Two mummies that were thought to be related (brothers) have a new turn on their story thanks to the investigations of the Ph.D. candidate Konstantina Drosou, Dr. Campbell Price (Egyptologist) and Prof. Terence Brown.
They have discovered the discrepancy between the Y chromosome sequences, to ancient DNA sequencing, as explained in the Journal of Archaeological Science: Reports.
The half-brothers’ identities and background uncovered
As an introduction to their report, Drosou explains that the discovery of these two mummies took place back in 1907 when Egyptologist Flinders Petrie and the archeologist Ernest Mackay led a group of workmen to the coffins.
According to the research, the coffins suggested the relationship between the mummies due to their names (Nakht-Ankh and Khnum-Nakht), the fact that they were buried together, something not common at all between the elite men buried in pharaonic tombs. The study depicts the half-brothers as elite men of noble lineage, based on the location of their tomb (Deir Rifeh Cemetery) and the inscription on their coffins.
The study says the half-brothers were 20 years apart, each one the son of a local governor, but their anatomy was remarkably different.
“It is impossible to convince oneself that they belong to the same race, far less to the same family,” anthropologist Margaret Murray said referring to the case, according to The Washington Post.
Looking for answers in their teeth
When the investigation started, they noticed Khnum-Nakht, being the younger but dying first, was wrapped with less care than his half-brother, which according to the study it could suggest a sudden and unprepared death.
Two teeth were removed from Nakht-Ankh and three from Khnum-Nakht (the third one due to his inferior quality of preservation) to extract DNA, which was the evidence for their age gap. Then the extraction moved onto the mitochondria, which has its own DNA inherited from mothers because of egg cells, having a concordance, while the Y chromosomes proceeding from the father were the final statement for the discrepancy. Ultimately, they found that the two brothers had the same mother but a different father.

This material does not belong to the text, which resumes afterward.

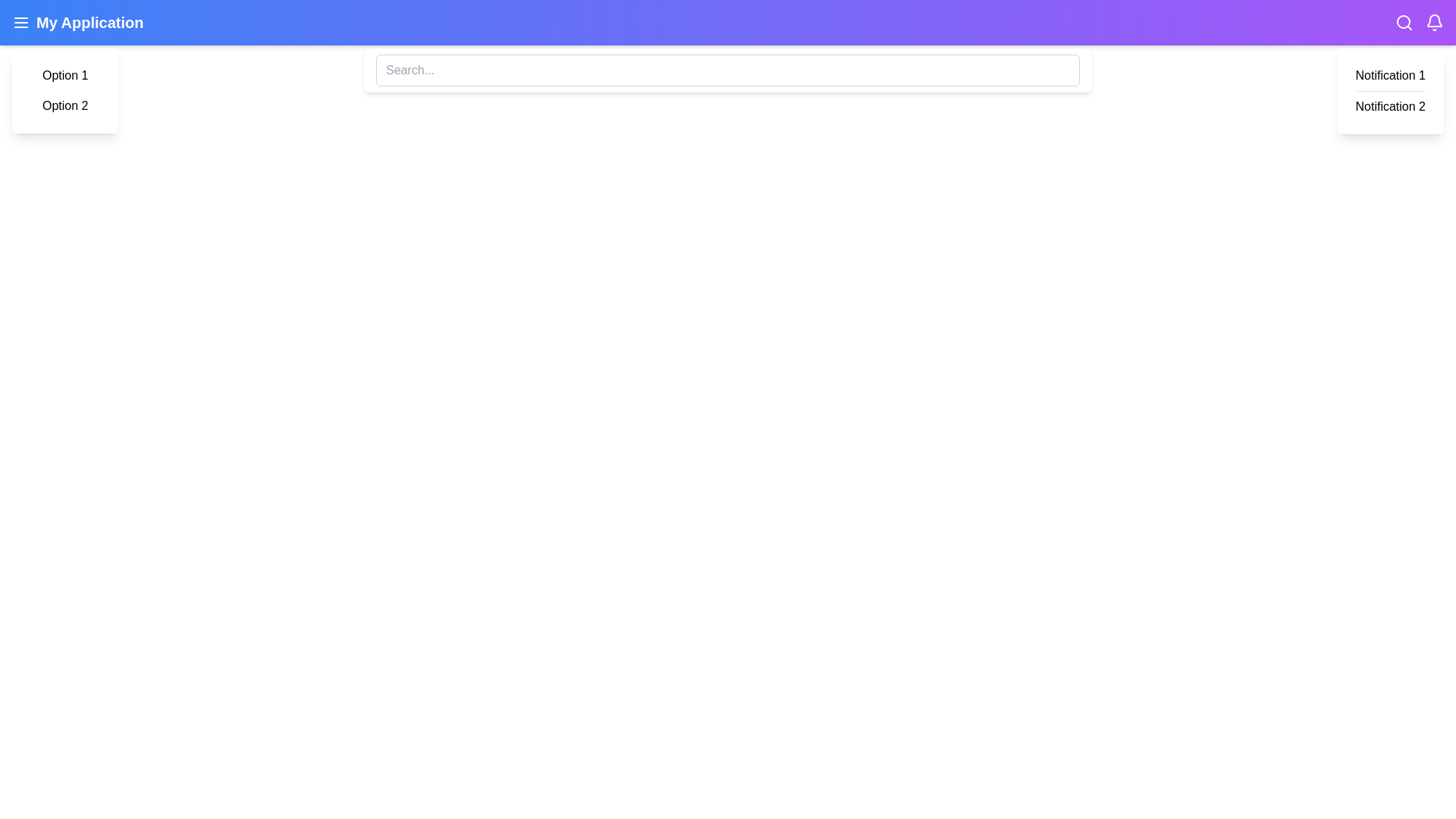 The width and height of the screenshot is (1456, 819). Describe the element at coordinates (64, 76) in the screenshot. I see `to select the Menu item labeled 'Option 1', which is the first item in the dropdown list located near the top-left of the interface` at that location.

Drosou opens a discussion at the end of her investigation, beginning with the fact that the name of the mother was clearly written in the inscription of the coffins (Khnum-Aa), while the father’s name is just mentioned as a figure.
She then proceeds to take a look at the social structure that could “perhaps” set the woman in a higher place due to her high status, even because women could have more than one partner (not simultaneously) and even get a divorce. In the end, she cites the “individual rights determined by social class rather than gender” while quoting Gay Robins in her study about Woman in Ancient Egypt (1993).